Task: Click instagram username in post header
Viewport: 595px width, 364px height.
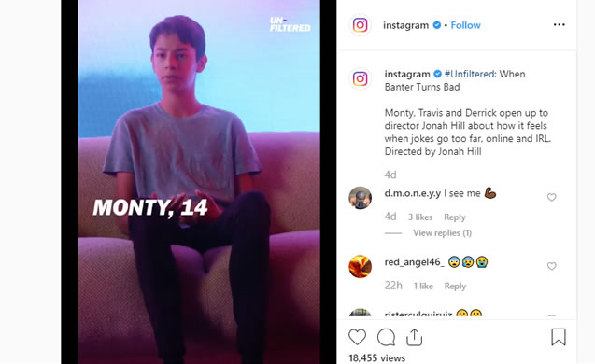Action: [x=405, y=25]
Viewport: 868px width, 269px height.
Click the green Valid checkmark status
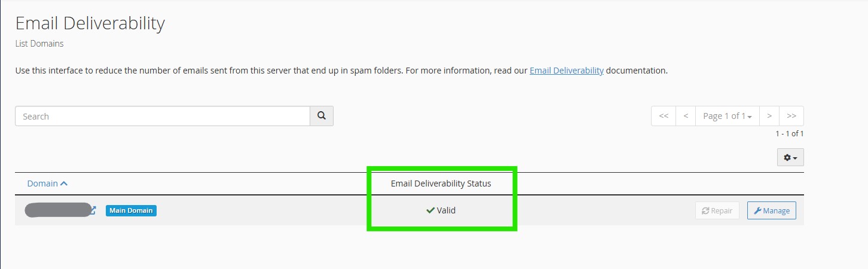point(441,210)

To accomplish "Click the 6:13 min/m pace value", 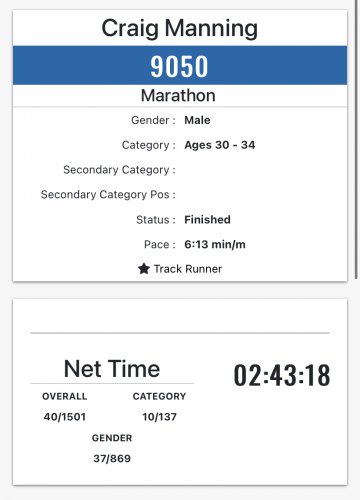I will [215, 244].
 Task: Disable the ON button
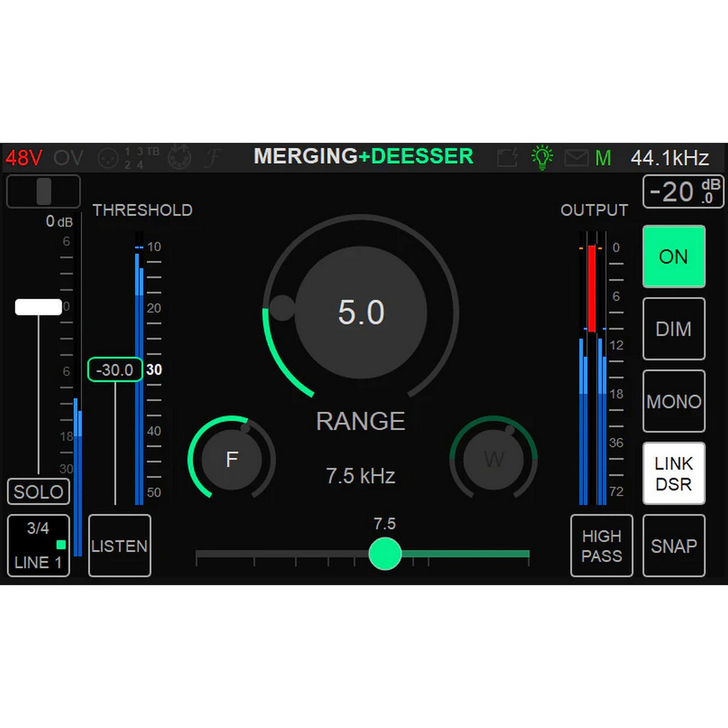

- EXERCISE DETAILS -
Using the entries above, copy out all lines that contain the string "Task".

- EXERCISE RESPONSE -
Task: Click instagram username in post header
 Task: Disable the ON button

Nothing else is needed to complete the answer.